Jeremy Malcolm, LLB (Hons) B Com

There are many networks of transport and communication that cross national borders, but the Internet’s infrastructure has been designed to do so with unusual subtlety. As a result, public policy issues raised in governance of the Internet tend to be inherently transnational in nature. This makes the legitimacy of a purely domestic legal approach to Internet governance questionable. The fact that conflicting domestic regimes may interfere with each other, and may clash with the transnational cultural and technical architecture of the Internet, further complicates an approach to governance based around legal rules. But on the other hand more traditional and decentralised mechanisms of Internet governance such as norms, markets and architecture suffer their own deficits of both legitimacy and effectiveness.

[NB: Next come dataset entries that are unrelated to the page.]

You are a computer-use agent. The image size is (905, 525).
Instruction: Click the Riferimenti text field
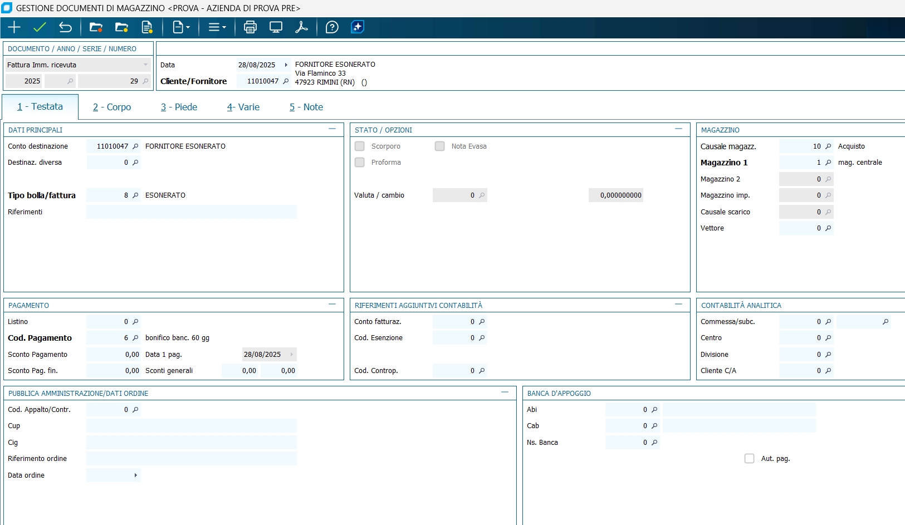click(x=191, y=212)
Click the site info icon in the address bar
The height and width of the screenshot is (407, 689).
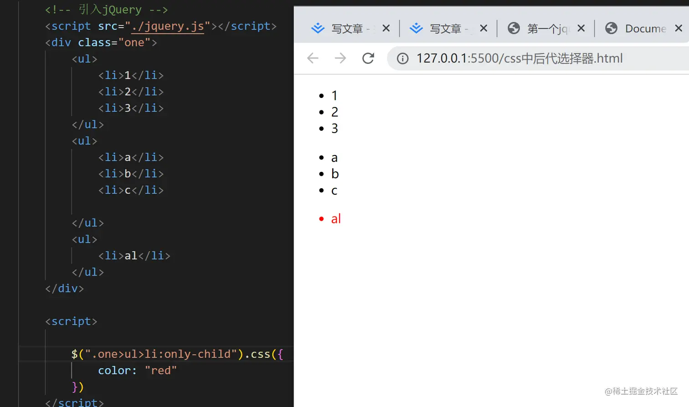click(x=403, y=58)
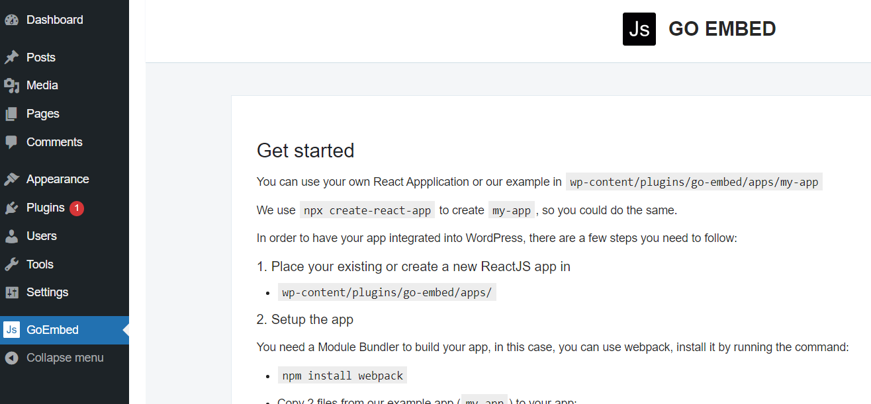Viewport: 871px width, 404px height.
Task: Click the Tools wrench icon
Action: 11,264
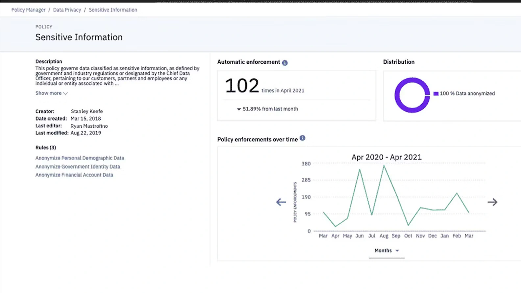
Task: Open the Months time-scale dropdown
Action: click(x=386, y=251)
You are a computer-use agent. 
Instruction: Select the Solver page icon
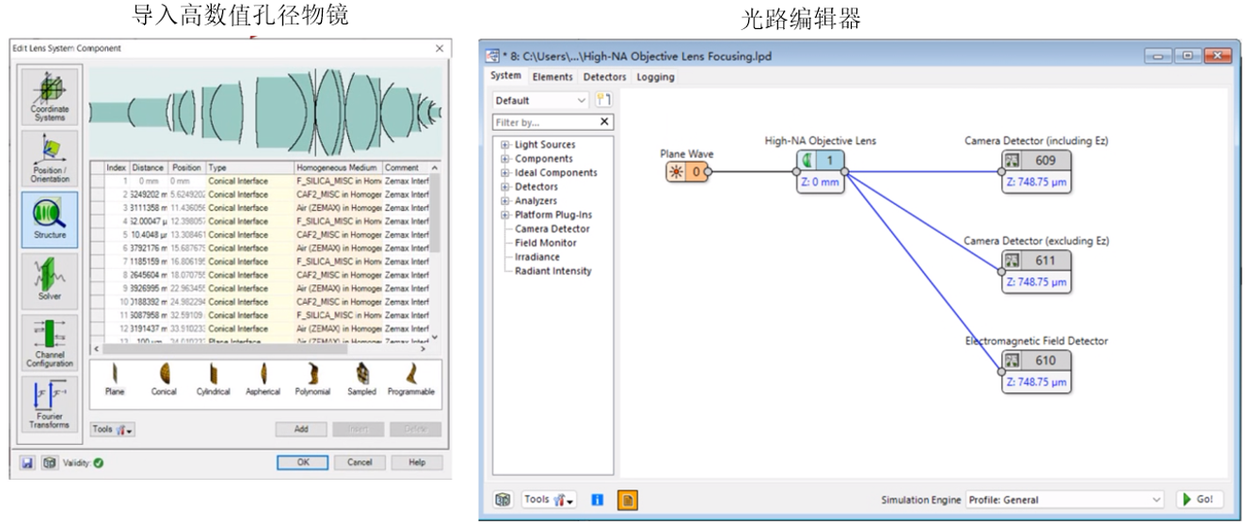(x=49, y=280)
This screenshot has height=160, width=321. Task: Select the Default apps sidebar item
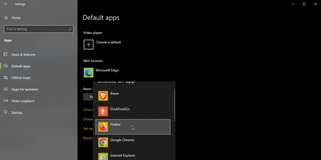pos(21,66)
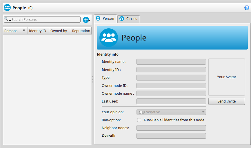Screen dimensions: 251x148
Task: Open the Your opinion dropdown
Action: 171,112

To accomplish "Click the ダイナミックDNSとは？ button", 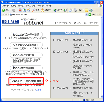I will pyautogui.click(x=26, y=45).
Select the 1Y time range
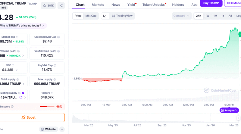The height and width of the screenshot is (134, 241). click(223, 16)
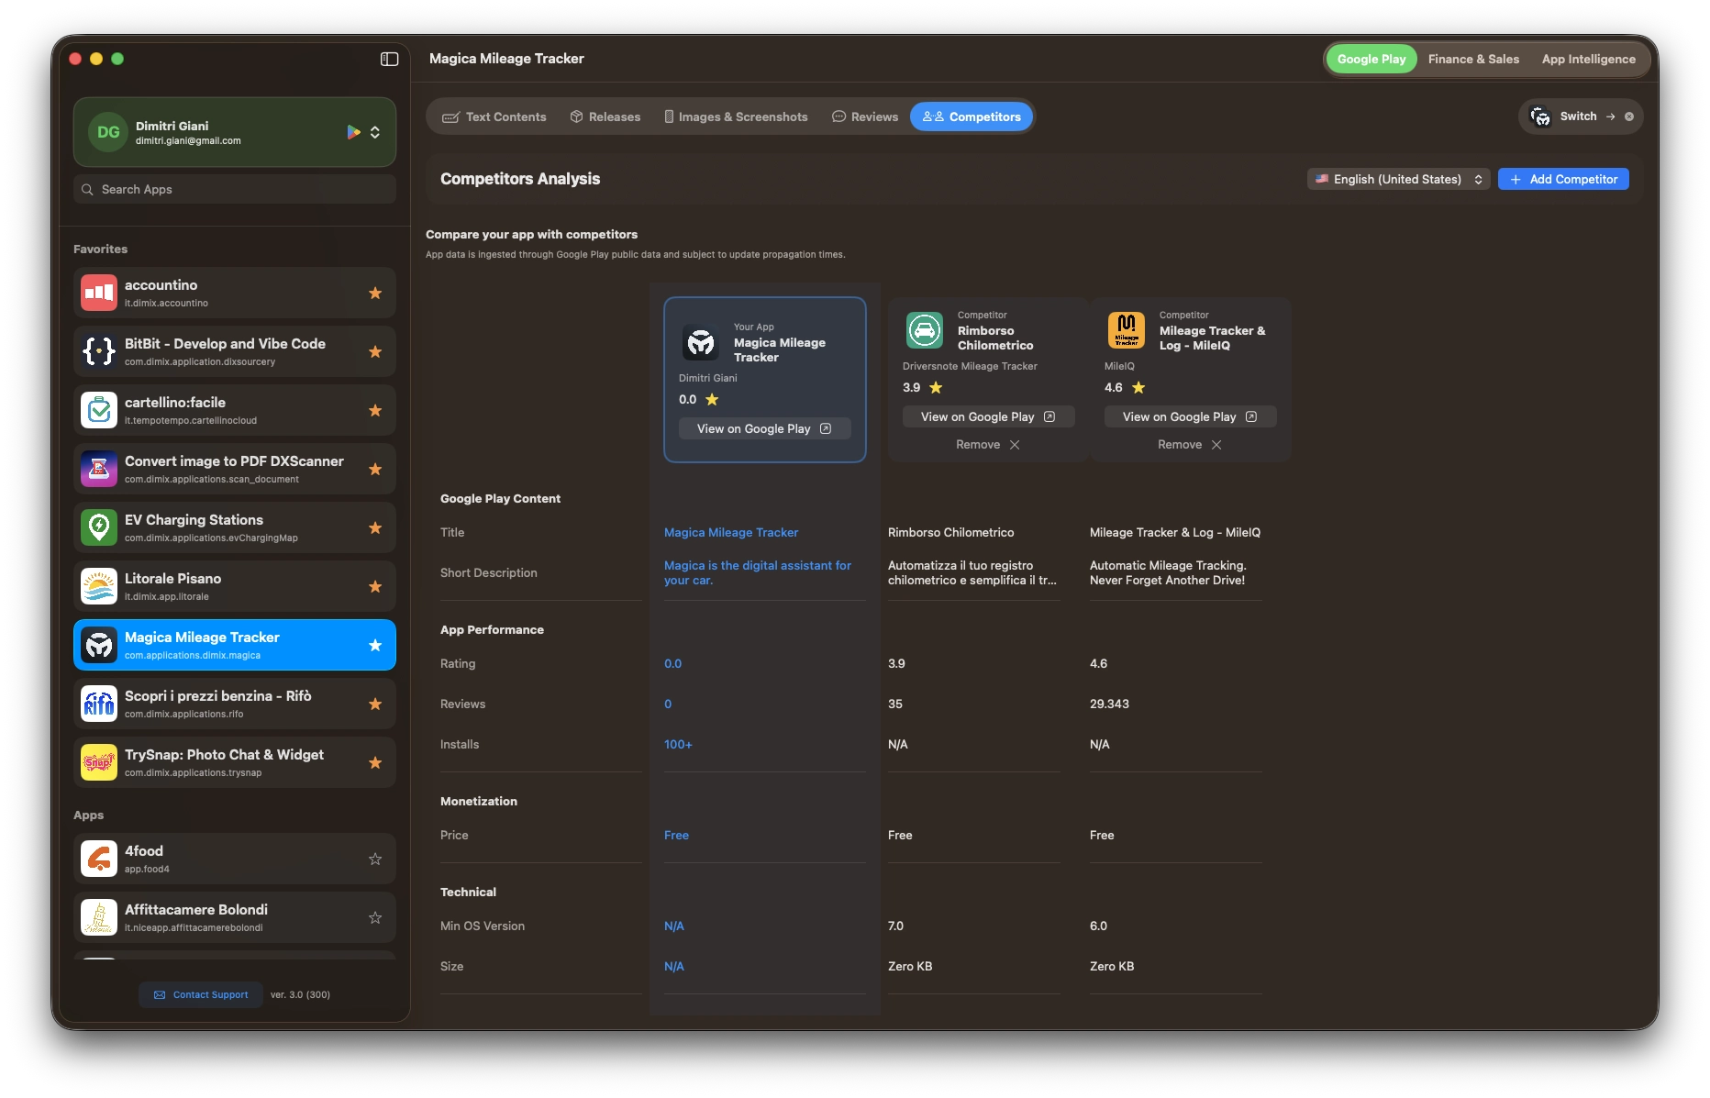Click the Search Apps field
The image size is (1710, 1098).
point(235,190)
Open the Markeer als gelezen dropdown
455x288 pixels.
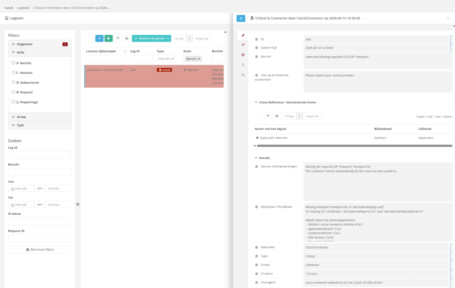point(152,38)
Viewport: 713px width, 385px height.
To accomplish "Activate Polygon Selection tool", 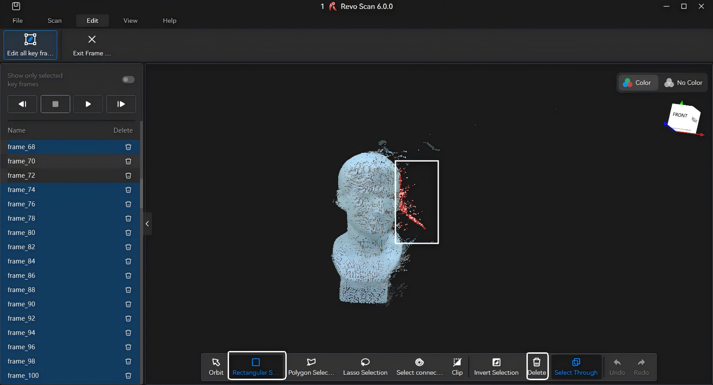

Governance by multi-stakeholder network conceptually provides a solution in that it brings together each of the other mechanisms of governance and the stakeholders by whom they are commonly employed. Such a multi-stakeholder approach has begun to permeate (and in some issue areas even to supersede) the existing international system, as partially evidenced in the Internet governance regime by reforms that took root at the World Summit on the Information Society (WSIS) and have begun to find expression in its product, the Internet Governance Forum (IGF).

Governance by network does not however emerge spontaneously, but requires supportive institutional structures and processes. To maximise the legitimacy and effectiveness of these, and to ensure their interoperability both with the international system and with the architecture of the Internet, requires a balance to be struck between the anarchistic and consensual organisational models typified by “native” Internet governance institutions such as the Internet Engineering Task Force (IETF), and hierarchical and democratic models drawn from governmental and private sector examples and from the study of deliberative democracy.

As an early experiment in multi-stakeholder governance by network, the Internet Governance Forum does not quite strike the correct balance: its hierarchical structure under the leadership of the United Nations is incompatible with its multi-stakeholder democratic ambitions, and more importantly it lacks the institutional capacity to fulfil its mandate to contribute to public policy development.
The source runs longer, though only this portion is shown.